Teachers Tim Hall and Mike Hoeger gamely carry on the tradition started by fellow English teachers emeritus Rod Flagler and Joe Kelly some 25 years ago. This year 47 graduating seniors from Palos Verdes Peninsula High School in Rolling Hills Estates, CA will take on Europe for a month. It'll be a hoot.

Thursday, June 22, 2006

Bruge

We're six days into our trip and very few of us have had time for an internet cafe stop. I'll work backwards in recapping the glorious highlights. Some names will be mentioned, but not all in this post. We'll make sure everyone is outed at some time during the trip.

Let's get one big word out to you: peregrination.
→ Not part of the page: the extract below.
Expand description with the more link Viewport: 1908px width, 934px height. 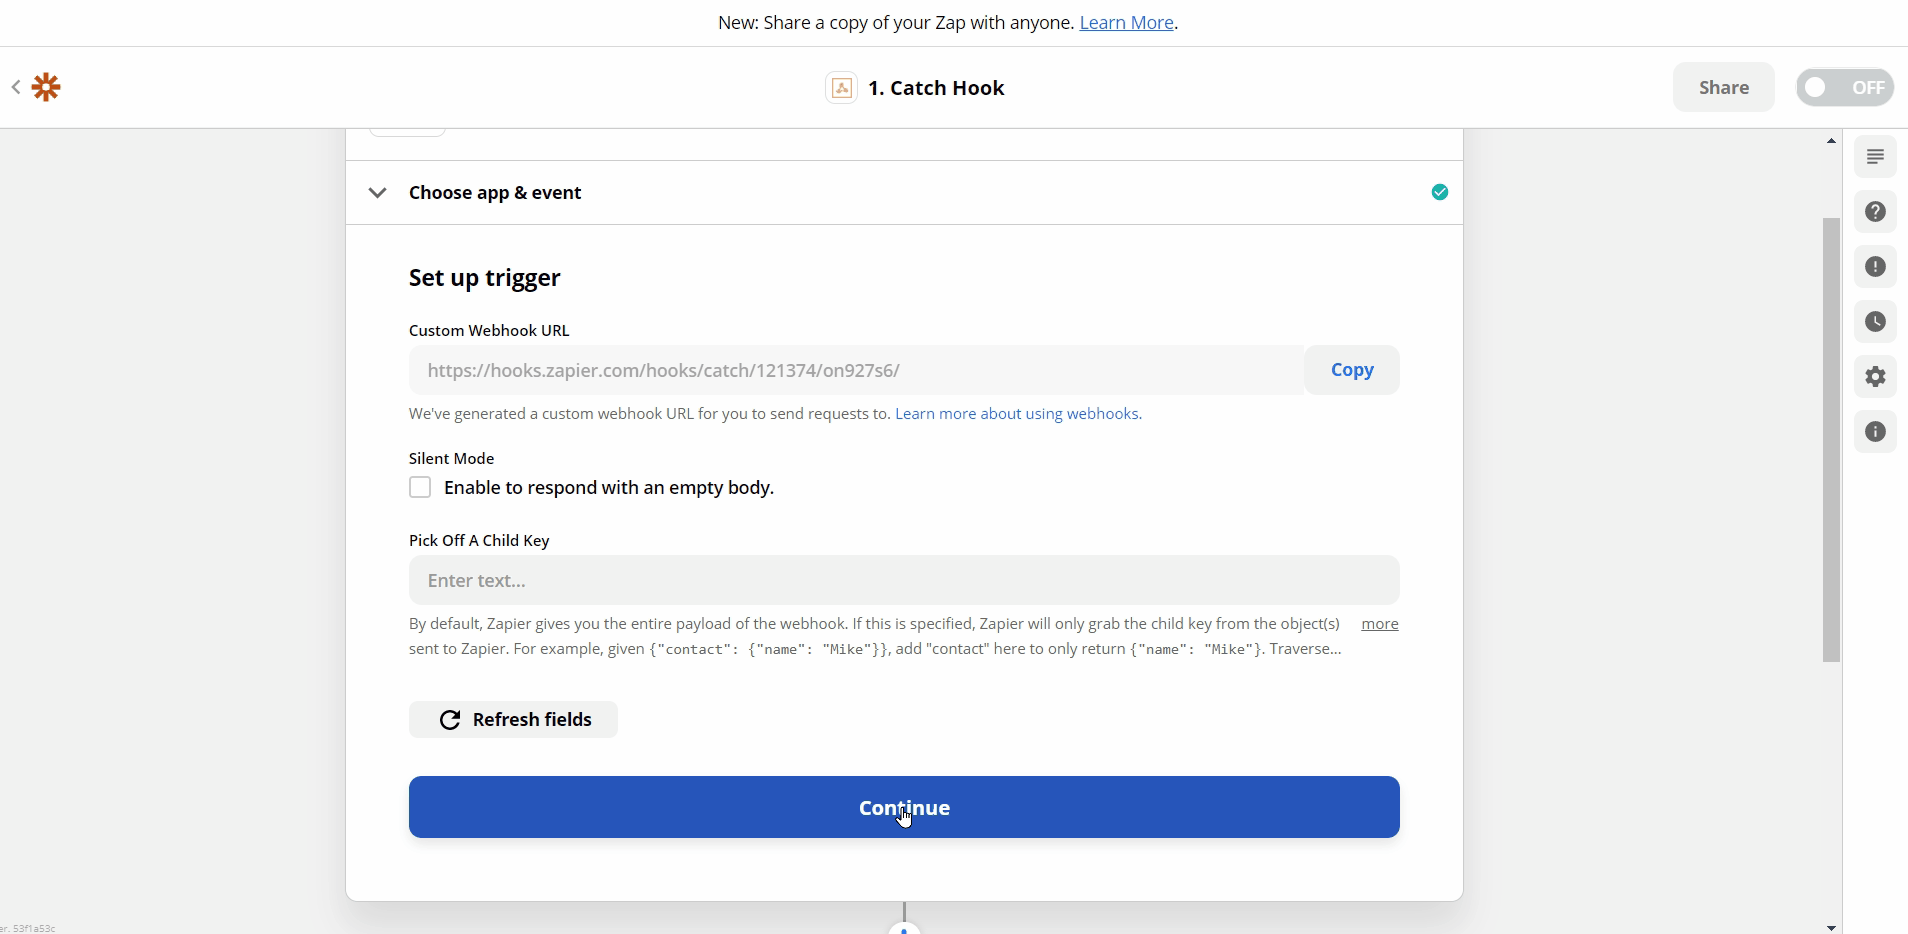[x=1379, y=624]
There it is--slides right off the tongue, no? It means traveling with a destination in mind. On my fourth tour of Europe I am clearly a vagabond, making decisions on a whim, on a hunch, on a dime. This group of 18 year olds, however, is not--I'm happy to report--not haphazard. They move with a purpose and resolve, and it's impressive.

Yesterday many rented bikes taking them out of this medieval fairy tale of a city into the countryside. The early drizzle did not deter them. Some ventured to the coast, to Blankenberge, but most headed north to cross into the Holland city of Sluice, 17 kilometers away. I was with that group. We were instructed to take a canal street past four windmills and then cross a highway onto a river bike trail which would lead us to the Nederlands. That we did. This riverpath was idyllic with tall grasses and giant cottonwoods lining the way into a vanishing point artists dream about. As the hazy morning cleared, nightingales sang, while cormorants, kites, and magpies swooped from tree to tree, over and under wooden bridges, past an occasional fisherman. The grasses gave way to shoulder-high rhubarb plants and Pieter Brueghel and Pliny the Younger waved to us. Along the way bikers clumpt--I'll take that as a word for now--together, stretched apart, but mostly stayed together. The wind picked up and knees weakened but again that resolve kicked in. Alex Laetsch, a veteran of the Tour de Tuscany took the lead, sometimes relieved by Anna Minniti who was a tomboy until age 10, so she says. Alicia Mooradian coasted contentedly with her ipod nano and Mark Paulsen appeared from out of the blue or the sky to hobnob with the leaders. It's when Kelly Kodota lost her sandal, and I fell back to retrieve it, that I lost the group. Somehow Kelly, athleticism intact, caught up to Victor Poon who had dropped his camera on a missed hand-off (camera's OK). Both caught the group who had lost the trail and were walking their bikes through cow dung. Sensing something amiss and smelling something remorseful, I doubled back to the other side of the river never to be seen again. It was not the first time I have abandoned the group. At the end of the Literary Pub Crawl I vanished, ghostlike into the Dickensian walls of the venerable Lamb and Flag. I will continue to lead them where they want to go--Oh the places they will go--but will hesitate to hold their hands on a round trip excursion.